Bulletin (April 24, 2005)

As you can probably imagine, this week it has been difficult to live with Deacon Ted Wiese. Being proud of his German ancestry, he has been quietly gloating over the election of the new pope. Please note: Not once in the last twenty six and a half years, have I brought up my Slavic ancestry in relation to Pope John Paul II. OK, maybe a few times.

Well, no matter what a person’s ancestry, it is hard not to be drawn to the humble, gentle figure of our new Holy Father. The picture below, taken in St. Peter’s Square on Tuesday, sums up many people’s reaction: surprise and joy over the election of Pope Benedict XVI.

I do not know that much about the new pope’s personal history, although I have read a couple of his books. A New Song for the Lord: Faith in Christ and the Liturgy Today helped me to better understand Vatican II’s teaching on the celebration of Sunday Mass and other sacraments. I particularly enjoyed Salt of the Earth. The book consists of his answers to questions which a secular journalist (Peter Seewald) proposed to him over the course of two or three days. I was astonished by his openness and his ability to bring such a depth of biblical and theological understanding to questions which vex modern man.

I had to chuckle about Pope Benedict’s brother. He has been in the news because of his concerns about his younger brother’s ability to carry the weight of the papacy. He reminded me of my own older brother who always comes up with the most pessimistic scenario and doubts that his younger brothers can accomplish anything without his advice. Anyway, here is a picture of Pope Benedict with his brother, Fr. Georg Ratzinger. Like Fr. Georg, we pray for the new pope’s health and strength as he assumes the great burden of guiding the Church as Christ’s vicar.

This weekend we focus on the needs of the wider Church as we hear about the Annual Catholic Appeal. I am most grateful to Arabella Corcoro for sharing her faith with us. With the support of her husband, Alex, and her children, Bill and Monica, she faced a serious health crisis this past year. Her testimony demonstrates what our Church is ultimately about: supporting one another in our times of difficulty so that we might together arrive at our true destiny. Pope Benedict expressed it this way: “All people want to leave a mark which lasts. But what remains? Money does not. Buildings do not, nor books. After a certain amount of time, whether long or short, all these things disappear. The only thing which remains forever is the human soul, the human person created by God for eternity.”

Después de los días de duelo por el fallecimiento del Papa Juan Pablo II, creo que todos hemos recibido con gratitud a Dios la noticia del Nuevo Santo Padre. El Papa Benedicto XVI trae al papado unos dones bien necesarios en este momento.

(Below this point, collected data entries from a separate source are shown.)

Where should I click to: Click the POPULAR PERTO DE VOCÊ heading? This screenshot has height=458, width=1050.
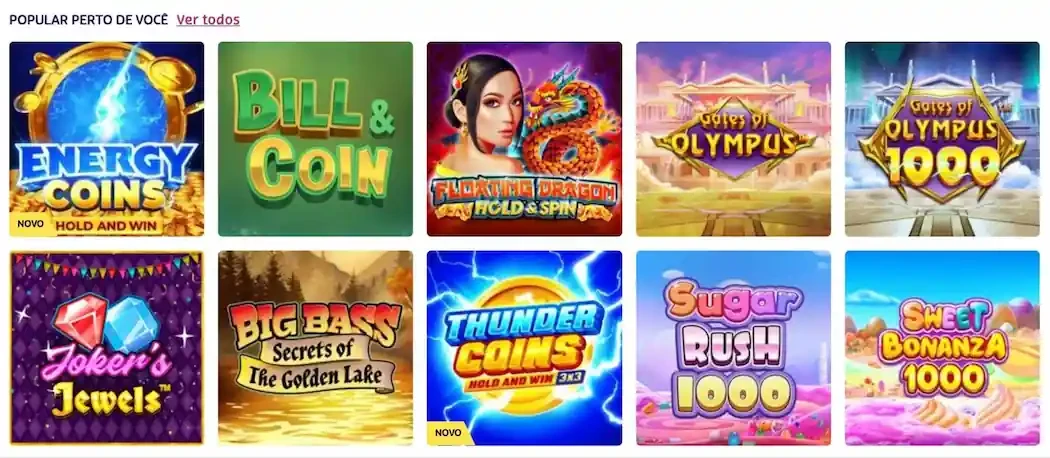[x=88, y=20]
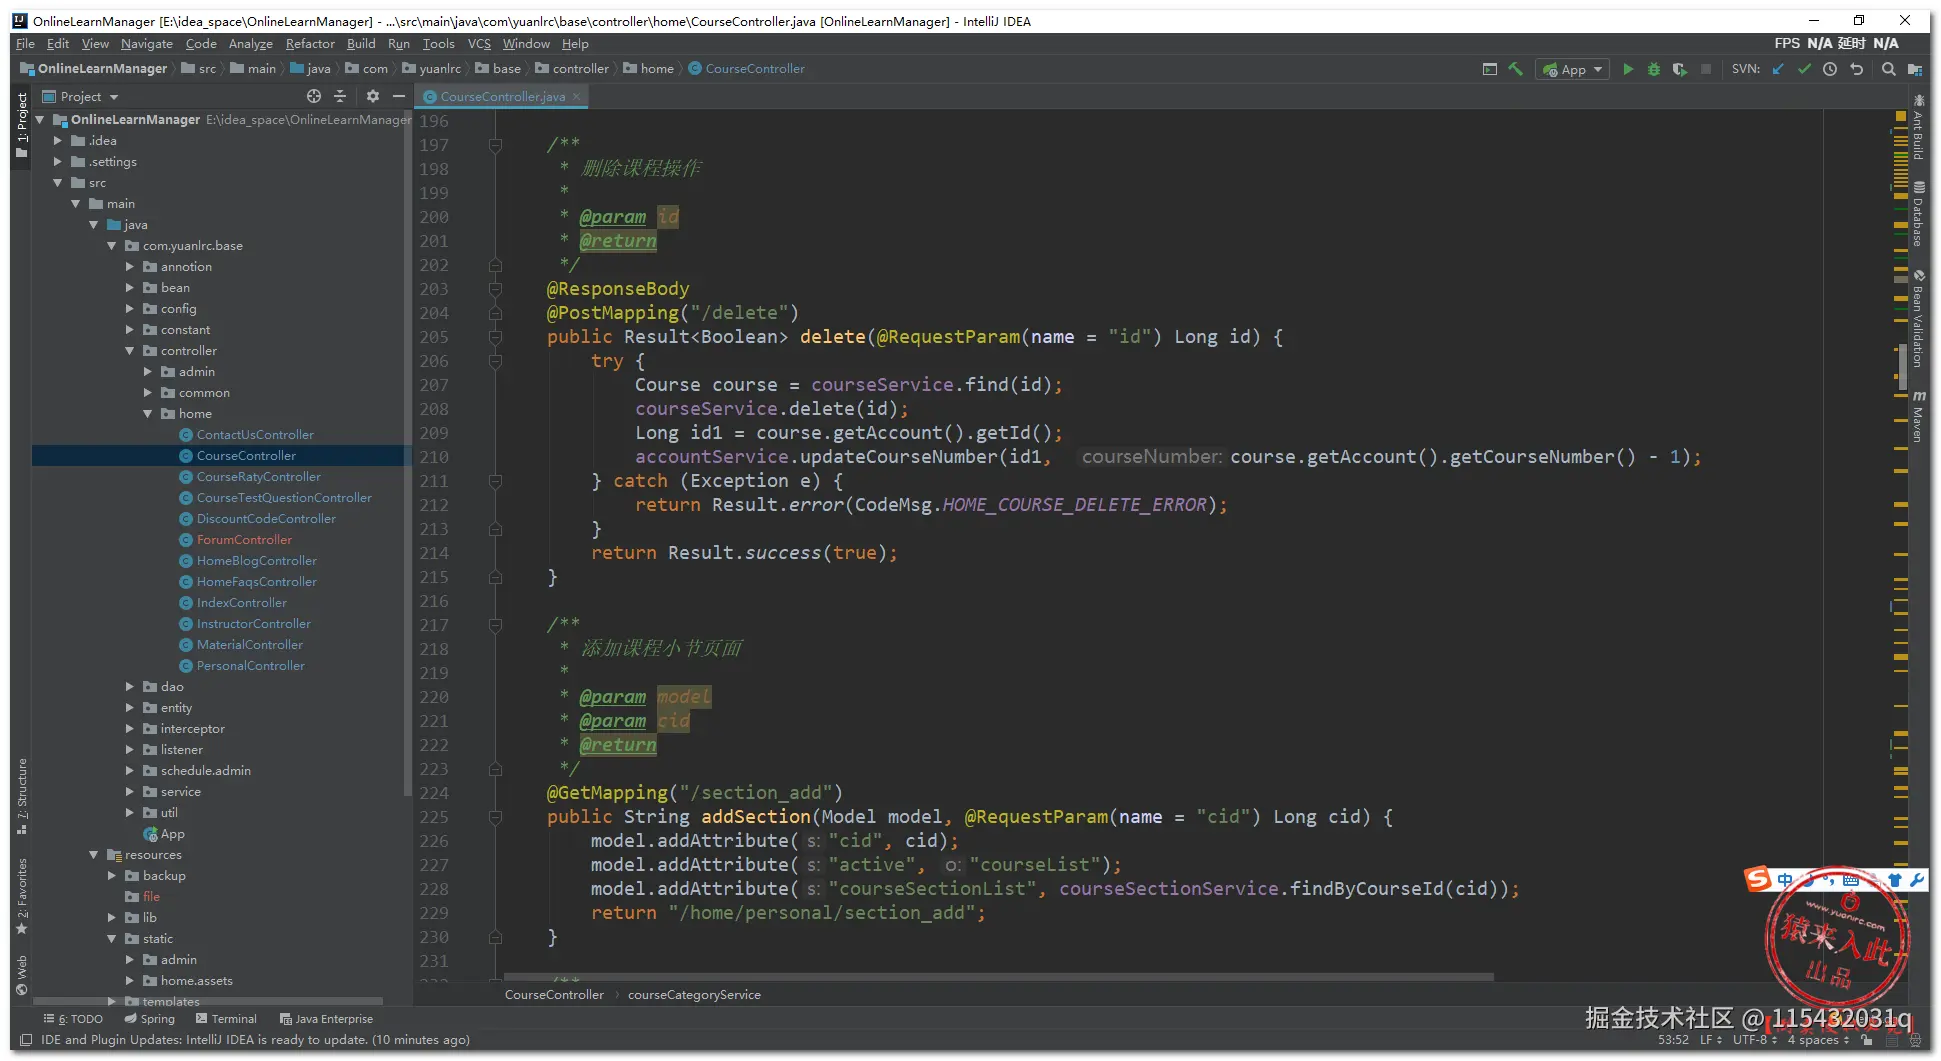Toggle the 1: Project side tool window

[22, 118]
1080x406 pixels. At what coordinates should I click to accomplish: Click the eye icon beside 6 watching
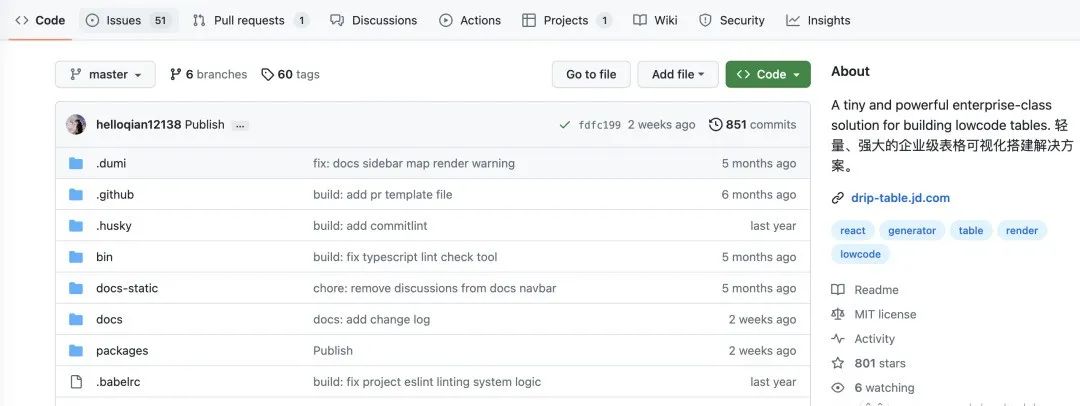pos(838,388)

Aquí hay una porción de su homilía durante el conclave:

“El otro elemento del Evangelio que quería mencionar es el discurso de Jesús sobre llevar fruto: «les he destinado para que vayan y den fruto, y que su fruto permanezca» (Juan 15, 16). Aquí aparece el dinamismo de la existencia del cristiano, del apóstol: os he destinado para que vayáis… Tenemos que estar animados por una santa inquietud: la inquietud de llevar a todos el don de la fe, de la amistad con Cristo. En verdad, el amor, la amistad de Dios, nos ha sido dado para que llegue también a los demás.

”Hemos recibido la fe para entregarla a los demás, somos sacerdotes para servir a los demás. Y tenemos que llevar un fruto que permanezca. Pero, ¿qué queda? El dinero no se queda. Los edificios tampoco se quedan, ni los libros. Después de un cierto tiempo, más o menos largo, todo esto desaparece. Lo único que permanece eternamente es el alma humana, el hombre creado por Dios para la eternidad. El fruto que queda, por tanto, es el que hemos sembrado en las almas humanas, el amor, el conocimiento; el gesto capaz de tocar el corazón; la palabra que abre el alma a la alegría del Señor. Entonces, vayamos y pidamos al Señor que nos ayude a llevar fruto, un fruto que permanezca. Sólo así la tierra se transforma de valle de lágrimas en jardín de Dios.”

Este fin de semana nos unimos con la Iglesia por medio de la Petición Anual. Pido su colaboración para el bien de nuestra Arquidiócesis y de nuestra parroquia. Necesitamos la respuesta de todos. Aun si alguien no puede contribuir en este momento, te pido llenar un sobre indicando tus oraciones. Así no enviaremos otra carta. Tenemos una meta de $57,459 para ayudar al obispo con los diferentes ministerios de la arquidiócesis (hospitales, prisiones, escuelas, educación religiosa, sacramentos, seminaristas, sacerdotes y hermanas jubilados, etc.). Todo lo recibimos mas allá de esta meta será usado aquí en la parroquia para proveer mejor iluminación de los estacionamientos y edificios para que estén más seguros. Pido el apoyo y colaboración de todos.